Can you give some more information? This is the first I've heard of that. The only thing that comes to mind that would explain this sort of behavior is if you actually make a copy of the Dictionary first and then access that copy; since it's a copy, the conversion would presumably invoke the normal copy-on-write behavior and make a copy of the backing storage, while leaving the original Dictionary un-converted. In that case, any subsequent copy + access would have to re-convert.
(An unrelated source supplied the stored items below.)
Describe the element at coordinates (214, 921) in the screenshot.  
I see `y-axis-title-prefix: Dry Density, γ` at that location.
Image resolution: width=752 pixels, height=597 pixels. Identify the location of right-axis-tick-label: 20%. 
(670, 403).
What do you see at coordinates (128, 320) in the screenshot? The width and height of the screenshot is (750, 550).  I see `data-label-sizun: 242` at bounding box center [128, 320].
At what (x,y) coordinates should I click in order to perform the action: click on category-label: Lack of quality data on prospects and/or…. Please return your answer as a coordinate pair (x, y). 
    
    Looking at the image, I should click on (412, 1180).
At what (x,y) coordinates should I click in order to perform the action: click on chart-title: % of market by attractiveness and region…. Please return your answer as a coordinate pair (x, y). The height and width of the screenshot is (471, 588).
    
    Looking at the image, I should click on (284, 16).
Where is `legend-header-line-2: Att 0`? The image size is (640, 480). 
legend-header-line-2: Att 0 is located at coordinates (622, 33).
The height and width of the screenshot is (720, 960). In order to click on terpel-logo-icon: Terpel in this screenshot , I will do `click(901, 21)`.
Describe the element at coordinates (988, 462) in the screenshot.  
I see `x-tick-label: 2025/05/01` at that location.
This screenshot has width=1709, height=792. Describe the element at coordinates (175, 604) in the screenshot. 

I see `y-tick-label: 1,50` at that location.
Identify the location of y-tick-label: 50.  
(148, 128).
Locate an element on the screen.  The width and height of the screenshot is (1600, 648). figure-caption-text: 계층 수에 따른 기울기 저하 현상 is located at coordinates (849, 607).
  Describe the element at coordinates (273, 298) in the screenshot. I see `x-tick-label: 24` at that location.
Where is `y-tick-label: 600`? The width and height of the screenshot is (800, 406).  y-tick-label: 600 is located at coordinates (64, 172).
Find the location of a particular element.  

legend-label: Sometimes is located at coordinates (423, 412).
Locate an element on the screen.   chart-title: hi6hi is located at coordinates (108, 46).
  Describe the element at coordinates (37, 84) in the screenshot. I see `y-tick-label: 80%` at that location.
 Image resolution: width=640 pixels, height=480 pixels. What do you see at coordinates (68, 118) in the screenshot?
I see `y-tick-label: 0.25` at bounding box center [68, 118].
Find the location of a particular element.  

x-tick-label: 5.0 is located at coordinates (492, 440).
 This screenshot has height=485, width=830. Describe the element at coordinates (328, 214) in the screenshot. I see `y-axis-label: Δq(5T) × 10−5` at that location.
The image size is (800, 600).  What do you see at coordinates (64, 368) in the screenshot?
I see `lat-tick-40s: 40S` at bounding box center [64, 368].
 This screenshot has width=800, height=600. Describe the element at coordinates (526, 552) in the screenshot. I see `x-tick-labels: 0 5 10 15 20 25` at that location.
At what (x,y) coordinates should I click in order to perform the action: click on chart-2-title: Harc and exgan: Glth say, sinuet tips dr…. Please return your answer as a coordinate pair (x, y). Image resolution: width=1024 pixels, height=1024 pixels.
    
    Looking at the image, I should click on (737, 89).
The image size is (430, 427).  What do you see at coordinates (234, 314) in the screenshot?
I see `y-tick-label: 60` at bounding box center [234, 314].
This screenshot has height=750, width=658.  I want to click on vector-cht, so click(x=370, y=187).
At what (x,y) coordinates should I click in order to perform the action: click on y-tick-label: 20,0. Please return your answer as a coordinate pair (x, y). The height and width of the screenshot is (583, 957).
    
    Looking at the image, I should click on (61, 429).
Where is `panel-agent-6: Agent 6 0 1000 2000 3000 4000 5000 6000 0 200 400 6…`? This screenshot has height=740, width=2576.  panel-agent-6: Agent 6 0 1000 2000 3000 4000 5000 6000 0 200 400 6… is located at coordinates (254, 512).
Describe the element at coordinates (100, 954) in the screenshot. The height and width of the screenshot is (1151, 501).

And if that's what's going on, then that sounds like expected behavior, not a bug.

An example of what I'm talking about would be something like

  let dict = self.someDictionary // dict is a copy, not a reference
  let x = dict["foo"] // this would then convert
  let y = dict["bar"] // but this wouldn't
If you mean that the `let y = dict["bar"]` would convert as well, then I'm a bit skeptical, because it seems implausible that the conversion code in Dictionary would even be capable of "converting" a native storage to a native storage (i.e. it's reasonable to expect that the conversion code explicitly converts an NSDictionary to a native storage).


I am not sure of the exact behaviour. I only read something Lattner wrote as a comment on very slow behaviour when passing things back and forth into CoreGraphics that relied on bridging Swift arrays/dictionaries into their CF counterparts.

In the debug trace, it appeared that the Swift hash map got bridged over and over again every time it was to be read. Since this was a set of attributes for CoreGraphics graphics rendering, the dict/array conversion ended up costing magnitudes more than what the rendering itself did.

From what I remember, Lattner (might have been someone else on the compiler team) said that such conversion should only have needed to happen once, and not at every access to an element. Something like that.

This issue started to occur when it was no longer possible to directly create NSDictionary/NSArray from Swift.

I may also misremember things. Best would be to ask on the Apple developer forums.


> This issue started to occur when it was no longer possible to directly create NSDictionary/NSArray from Swift.

Huh? You can still create NSDictionary / NSArray in Swift using the exact same API you would in Obj-C. That's always been possible. And in fact Swift even extends NSArray / NSDictionary to support the Swift literal syntax.